The Moment you Know…

-After Sean Carswell

When you walk into your second period English Lit. class on tender

teenage legs with nothing but fifteen years of angst to live up to

and you take the blue plastic seat in the back near the row

of huge sun-filtering windows, you fix a decidedly nonchalant look

on your face (though English is your favorite class) then she

walks in, your friend (and more…?), and takes the seat next to you

and you realize since she arrived you’ve held

your breath.

When she grabs your sweaty palm, smiles at you mischievously and drags you

to the empty girls bathroom; you sit on top of the dirty fifty-year-old radiator

and act cool and collected when really you’re all bundled nerves.

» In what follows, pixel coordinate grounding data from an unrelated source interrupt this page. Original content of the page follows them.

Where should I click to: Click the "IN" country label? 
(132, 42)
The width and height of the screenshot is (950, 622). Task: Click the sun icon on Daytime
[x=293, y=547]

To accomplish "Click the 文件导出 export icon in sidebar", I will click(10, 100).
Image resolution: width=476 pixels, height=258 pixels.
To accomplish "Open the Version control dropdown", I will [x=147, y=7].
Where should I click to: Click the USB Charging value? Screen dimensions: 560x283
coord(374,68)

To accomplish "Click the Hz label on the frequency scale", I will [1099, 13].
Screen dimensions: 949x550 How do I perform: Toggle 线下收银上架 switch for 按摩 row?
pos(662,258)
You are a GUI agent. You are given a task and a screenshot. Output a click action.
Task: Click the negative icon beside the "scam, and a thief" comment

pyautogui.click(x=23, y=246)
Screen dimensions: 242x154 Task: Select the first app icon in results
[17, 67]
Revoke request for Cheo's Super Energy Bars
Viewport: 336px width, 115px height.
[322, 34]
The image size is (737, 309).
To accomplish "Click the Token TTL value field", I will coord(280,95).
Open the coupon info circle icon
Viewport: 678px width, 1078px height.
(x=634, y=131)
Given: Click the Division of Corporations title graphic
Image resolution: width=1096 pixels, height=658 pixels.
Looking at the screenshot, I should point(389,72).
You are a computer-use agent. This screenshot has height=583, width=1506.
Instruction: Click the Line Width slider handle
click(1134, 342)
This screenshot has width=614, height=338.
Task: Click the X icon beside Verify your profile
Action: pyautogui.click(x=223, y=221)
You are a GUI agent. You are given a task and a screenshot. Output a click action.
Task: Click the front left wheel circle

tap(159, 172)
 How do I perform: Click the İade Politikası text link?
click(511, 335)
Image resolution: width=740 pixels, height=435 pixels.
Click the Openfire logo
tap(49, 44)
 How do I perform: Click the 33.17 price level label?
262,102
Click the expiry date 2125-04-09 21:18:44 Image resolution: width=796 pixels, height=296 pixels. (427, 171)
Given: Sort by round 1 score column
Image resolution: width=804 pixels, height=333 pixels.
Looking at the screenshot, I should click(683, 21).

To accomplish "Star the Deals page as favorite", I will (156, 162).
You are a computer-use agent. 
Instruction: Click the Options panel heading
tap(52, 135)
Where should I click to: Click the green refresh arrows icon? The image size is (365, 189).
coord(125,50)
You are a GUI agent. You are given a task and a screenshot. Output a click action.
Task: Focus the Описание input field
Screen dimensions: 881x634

She sits next to you, legs crossed and lights a thin cigarette, recounts

some story that you only half listen to, because her thigh is pressed

against yours and she leaning conspiratorially into you. Her voice

becomes indistinct echoes and all you want to do is swallow kisses

from her neck or brush your suddenly dry lips against her

still moving ones. She asks, through thin smoke trails, “Are you listening?”

the only answer you can give is an ever-reddening blush.

When your best friend asks you to deliver his hastily written love note

and you jealously do, not because you’re a great friend, but you’re curious

what did he write? what will she say? and why are you feeling this way?

After she reads it, she laughs and you laugh too, she shakes her head

and you shrug, walk back to him trying not to be a happy bearer of bad news.

When she’s got you alone in her boat of a car, outside your house

and you both stall for time and then she gently kisses you, instantly

you increase her momentary boldness, as you break moments later, breathless

her smile reaches her eyes and she knows and you know she knows

you know.

Karmic Cultivation

-“Tell me, who I have to be/to gain some reciprocity?”

-Lauryn Hill, “Ex-Factor”


I am the third reincarnation of myself; the daughter,
a woman, the holy spirit?

Malleability is the lack of formation, I’ve adopted—
she’s adapted to stone or she hasn’t developed at all

“Give me your heart…” Her long curved fingers grasp
at my chest, I hand it over still rapidly, beating;

she only showers ,me with steel flakes from her thick thirteenth skin
it’s bad luck or bad timing, she’s not shedding,

—I sew pieces of discarded layers with others; make myself: chainmail,
a shield, armor to sleep in.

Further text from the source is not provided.